(Pixel coordinate grounding data)
== Segment start ==

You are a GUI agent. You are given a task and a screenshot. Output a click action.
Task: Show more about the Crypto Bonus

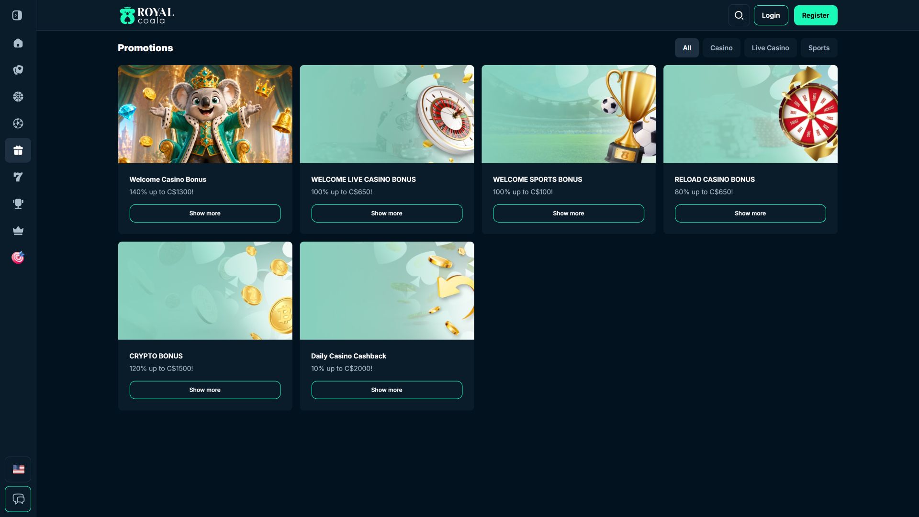tap(205, 390)
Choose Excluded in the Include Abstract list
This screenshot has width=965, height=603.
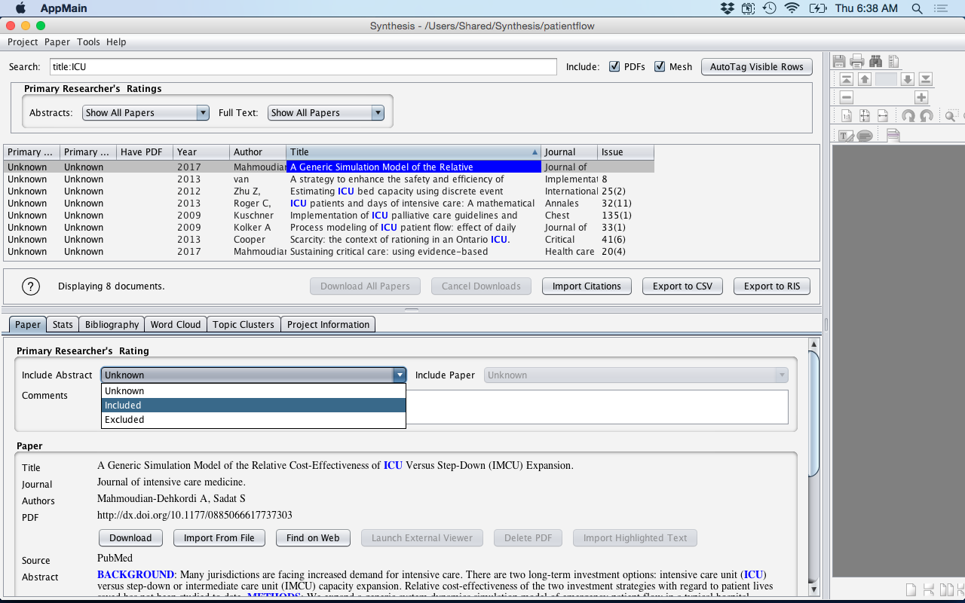[124, 420]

== Segment end ==

PROBLEM TO WORK ON | Every line above should be printed again word for word, without its pictures.

ANSWER FOR THE TASK |
You are a GUI agent. You are given a task and a screenshot. Output a click action.
Task: Show more about the Crypto Bonus

tap(205, 390)
Choose Excluded in the Include Abstract list
This screenshot has width=965, height=603.
[124, 420]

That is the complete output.